[Stored dataset items]
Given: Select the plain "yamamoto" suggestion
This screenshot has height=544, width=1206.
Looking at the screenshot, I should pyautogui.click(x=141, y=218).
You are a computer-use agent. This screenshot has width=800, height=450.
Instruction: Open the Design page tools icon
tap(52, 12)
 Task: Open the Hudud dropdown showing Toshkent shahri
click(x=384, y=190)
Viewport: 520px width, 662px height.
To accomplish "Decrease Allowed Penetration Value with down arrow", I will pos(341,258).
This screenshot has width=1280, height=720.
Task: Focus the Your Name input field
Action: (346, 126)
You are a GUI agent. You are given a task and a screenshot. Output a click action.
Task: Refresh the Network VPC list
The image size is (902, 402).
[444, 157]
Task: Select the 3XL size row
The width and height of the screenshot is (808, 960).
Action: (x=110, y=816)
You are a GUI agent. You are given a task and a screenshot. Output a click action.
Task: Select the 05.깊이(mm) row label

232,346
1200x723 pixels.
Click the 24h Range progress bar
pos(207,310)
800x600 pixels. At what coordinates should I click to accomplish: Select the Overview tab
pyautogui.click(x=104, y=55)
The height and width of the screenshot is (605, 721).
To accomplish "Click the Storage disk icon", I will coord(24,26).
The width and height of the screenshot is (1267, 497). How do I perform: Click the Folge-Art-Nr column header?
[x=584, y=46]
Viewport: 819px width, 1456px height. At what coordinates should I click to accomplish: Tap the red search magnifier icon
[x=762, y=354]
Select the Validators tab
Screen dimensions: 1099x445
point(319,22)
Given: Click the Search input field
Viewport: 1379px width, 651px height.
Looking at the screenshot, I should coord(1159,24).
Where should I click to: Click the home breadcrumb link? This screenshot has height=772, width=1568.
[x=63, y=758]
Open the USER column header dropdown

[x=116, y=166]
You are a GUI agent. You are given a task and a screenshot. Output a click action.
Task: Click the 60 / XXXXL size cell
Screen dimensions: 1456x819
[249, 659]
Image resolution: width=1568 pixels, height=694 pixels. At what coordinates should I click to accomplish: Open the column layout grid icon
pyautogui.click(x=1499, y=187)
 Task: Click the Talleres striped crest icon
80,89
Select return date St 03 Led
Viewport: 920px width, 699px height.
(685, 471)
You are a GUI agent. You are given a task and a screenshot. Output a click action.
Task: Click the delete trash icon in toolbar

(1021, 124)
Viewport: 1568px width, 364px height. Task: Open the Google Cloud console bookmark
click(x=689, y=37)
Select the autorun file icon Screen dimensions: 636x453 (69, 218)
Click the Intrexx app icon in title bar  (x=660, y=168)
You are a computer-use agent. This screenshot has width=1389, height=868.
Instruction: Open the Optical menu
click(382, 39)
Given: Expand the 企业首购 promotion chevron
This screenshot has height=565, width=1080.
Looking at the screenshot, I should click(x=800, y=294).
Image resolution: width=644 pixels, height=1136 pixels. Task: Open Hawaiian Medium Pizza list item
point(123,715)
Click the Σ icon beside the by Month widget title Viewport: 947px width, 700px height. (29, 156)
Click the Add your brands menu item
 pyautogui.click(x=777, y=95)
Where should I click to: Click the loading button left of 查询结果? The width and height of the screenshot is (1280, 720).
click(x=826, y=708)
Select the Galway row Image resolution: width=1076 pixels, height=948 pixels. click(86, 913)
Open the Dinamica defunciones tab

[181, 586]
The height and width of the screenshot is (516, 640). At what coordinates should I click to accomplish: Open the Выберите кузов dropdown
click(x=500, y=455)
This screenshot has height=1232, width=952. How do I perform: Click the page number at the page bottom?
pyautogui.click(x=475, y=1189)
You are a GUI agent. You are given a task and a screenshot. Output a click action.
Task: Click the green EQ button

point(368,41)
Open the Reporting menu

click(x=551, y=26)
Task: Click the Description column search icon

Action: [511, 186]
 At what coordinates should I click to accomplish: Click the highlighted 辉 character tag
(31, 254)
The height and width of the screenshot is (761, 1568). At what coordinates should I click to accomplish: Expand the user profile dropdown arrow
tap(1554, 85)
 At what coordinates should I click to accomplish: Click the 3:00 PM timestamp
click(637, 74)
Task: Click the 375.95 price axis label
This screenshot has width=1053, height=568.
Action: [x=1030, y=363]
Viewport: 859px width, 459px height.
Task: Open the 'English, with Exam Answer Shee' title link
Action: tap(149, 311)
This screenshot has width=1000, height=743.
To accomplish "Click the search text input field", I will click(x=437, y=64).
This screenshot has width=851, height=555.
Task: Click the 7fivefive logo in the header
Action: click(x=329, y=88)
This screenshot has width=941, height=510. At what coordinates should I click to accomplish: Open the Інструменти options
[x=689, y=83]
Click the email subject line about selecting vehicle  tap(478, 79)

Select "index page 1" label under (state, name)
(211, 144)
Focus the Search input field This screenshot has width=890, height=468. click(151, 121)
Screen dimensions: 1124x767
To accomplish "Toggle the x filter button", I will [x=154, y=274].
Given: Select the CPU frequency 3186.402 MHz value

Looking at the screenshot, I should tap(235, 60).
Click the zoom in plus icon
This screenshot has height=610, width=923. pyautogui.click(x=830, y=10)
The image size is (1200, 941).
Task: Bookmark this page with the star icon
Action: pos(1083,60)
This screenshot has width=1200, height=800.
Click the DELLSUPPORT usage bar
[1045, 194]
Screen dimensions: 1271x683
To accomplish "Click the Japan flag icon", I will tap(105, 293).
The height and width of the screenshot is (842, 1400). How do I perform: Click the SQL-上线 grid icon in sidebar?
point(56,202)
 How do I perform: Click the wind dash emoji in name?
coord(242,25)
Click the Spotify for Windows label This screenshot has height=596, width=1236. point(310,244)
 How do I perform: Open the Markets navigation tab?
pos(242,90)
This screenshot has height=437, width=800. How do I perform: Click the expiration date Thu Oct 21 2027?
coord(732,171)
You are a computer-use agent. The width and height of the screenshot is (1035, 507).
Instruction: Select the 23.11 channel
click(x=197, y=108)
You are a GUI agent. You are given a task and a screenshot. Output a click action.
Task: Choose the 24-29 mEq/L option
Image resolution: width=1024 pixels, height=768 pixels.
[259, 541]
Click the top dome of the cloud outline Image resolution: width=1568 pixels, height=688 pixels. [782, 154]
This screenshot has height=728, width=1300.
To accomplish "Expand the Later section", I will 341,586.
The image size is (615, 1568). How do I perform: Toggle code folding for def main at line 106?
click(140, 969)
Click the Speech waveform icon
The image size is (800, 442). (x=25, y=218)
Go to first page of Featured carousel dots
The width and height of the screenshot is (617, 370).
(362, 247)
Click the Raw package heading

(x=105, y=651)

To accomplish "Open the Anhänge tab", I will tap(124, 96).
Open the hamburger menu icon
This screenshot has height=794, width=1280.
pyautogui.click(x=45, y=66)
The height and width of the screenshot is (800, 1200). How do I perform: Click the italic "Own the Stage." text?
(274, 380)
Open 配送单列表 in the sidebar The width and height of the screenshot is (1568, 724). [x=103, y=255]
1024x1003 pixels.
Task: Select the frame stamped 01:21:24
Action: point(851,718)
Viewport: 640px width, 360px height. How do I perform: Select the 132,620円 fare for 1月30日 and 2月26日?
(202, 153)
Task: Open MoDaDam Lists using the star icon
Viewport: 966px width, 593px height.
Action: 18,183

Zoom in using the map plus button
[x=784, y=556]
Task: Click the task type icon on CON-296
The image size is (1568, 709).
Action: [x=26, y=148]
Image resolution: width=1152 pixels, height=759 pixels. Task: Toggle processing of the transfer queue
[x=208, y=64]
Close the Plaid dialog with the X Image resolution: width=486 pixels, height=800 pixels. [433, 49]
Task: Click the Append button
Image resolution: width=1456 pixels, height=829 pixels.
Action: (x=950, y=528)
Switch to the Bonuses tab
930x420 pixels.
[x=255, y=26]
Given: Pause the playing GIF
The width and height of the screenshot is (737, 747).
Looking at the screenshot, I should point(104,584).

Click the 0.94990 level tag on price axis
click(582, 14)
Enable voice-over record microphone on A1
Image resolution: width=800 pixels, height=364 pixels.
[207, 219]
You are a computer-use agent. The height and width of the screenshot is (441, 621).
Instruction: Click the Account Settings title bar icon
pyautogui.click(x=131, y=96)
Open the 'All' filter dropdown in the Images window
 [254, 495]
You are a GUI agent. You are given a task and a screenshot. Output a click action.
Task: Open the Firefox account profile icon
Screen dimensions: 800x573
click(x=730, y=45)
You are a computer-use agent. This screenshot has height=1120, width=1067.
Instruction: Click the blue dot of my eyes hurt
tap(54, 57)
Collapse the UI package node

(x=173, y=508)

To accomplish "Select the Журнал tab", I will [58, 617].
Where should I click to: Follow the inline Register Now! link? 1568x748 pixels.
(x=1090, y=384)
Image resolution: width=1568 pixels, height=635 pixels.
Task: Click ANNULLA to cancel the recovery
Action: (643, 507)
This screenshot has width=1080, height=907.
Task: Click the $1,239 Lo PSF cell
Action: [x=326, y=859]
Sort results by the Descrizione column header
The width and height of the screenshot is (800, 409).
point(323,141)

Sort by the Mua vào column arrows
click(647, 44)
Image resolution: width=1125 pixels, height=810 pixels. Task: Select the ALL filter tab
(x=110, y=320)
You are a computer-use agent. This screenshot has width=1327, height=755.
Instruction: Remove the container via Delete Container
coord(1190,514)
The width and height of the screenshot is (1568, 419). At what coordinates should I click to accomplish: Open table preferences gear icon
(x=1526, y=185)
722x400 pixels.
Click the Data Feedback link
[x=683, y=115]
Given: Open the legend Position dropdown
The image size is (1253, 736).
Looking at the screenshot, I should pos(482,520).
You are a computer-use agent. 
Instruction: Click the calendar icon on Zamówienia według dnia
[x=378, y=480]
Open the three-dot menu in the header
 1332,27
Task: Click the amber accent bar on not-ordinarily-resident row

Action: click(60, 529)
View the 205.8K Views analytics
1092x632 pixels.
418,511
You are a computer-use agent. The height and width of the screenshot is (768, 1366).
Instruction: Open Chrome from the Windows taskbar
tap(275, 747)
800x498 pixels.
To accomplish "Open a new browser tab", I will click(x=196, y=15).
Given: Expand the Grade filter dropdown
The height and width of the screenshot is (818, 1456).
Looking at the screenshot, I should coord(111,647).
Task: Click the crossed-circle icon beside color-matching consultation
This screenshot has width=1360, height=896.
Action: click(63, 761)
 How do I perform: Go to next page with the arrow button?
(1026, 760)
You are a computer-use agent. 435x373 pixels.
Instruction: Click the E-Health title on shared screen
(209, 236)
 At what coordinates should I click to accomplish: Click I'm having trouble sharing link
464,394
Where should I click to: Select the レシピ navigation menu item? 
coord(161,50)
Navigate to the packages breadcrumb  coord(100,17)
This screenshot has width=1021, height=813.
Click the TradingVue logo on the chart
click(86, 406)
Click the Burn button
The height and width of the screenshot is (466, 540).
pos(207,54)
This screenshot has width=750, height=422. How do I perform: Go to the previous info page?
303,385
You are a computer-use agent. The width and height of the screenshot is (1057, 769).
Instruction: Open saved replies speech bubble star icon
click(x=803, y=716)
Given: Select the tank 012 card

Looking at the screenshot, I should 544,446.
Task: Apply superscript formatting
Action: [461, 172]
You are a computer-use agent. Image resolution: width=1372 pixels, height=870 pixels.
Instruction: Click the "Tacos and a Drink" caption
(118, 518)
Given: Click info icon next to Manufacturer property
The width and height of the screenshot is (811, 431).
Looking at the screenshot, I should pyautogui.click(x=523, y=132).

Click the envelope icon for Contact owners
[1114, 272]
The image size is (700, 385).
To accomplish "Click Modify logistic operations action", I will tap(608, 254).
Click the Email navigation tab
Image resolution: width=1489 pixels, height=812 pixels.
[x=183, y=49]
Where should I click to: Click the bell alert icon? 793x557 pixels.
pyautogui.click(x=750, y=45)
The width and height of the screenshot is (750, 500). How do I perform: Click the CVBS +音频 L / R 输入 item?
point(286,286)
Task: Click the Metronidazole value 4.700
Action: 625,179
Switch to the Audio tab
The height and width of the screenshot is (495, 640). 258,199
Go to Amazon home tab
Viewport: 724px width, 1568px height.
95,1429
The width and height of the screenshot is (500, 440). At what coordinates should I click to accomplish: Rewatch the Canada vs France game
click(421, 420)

ACTION ITEM => The lines to extract from the data above begin with the line containing "Click the 24h Range progress bar" and end with the line containing "The height and width of the screenshot is (605, 721).". Extract them exactly, including both.

COMPLETED EXERCISE =>
Click the 24h Range progress bar
pos(207,310)
800x600 pixels. At what coordinates should I click to accomplish: Select the Overview tab
pyautogui.click(x=104, y=55)
The height and width of the screenshot is (605, 721).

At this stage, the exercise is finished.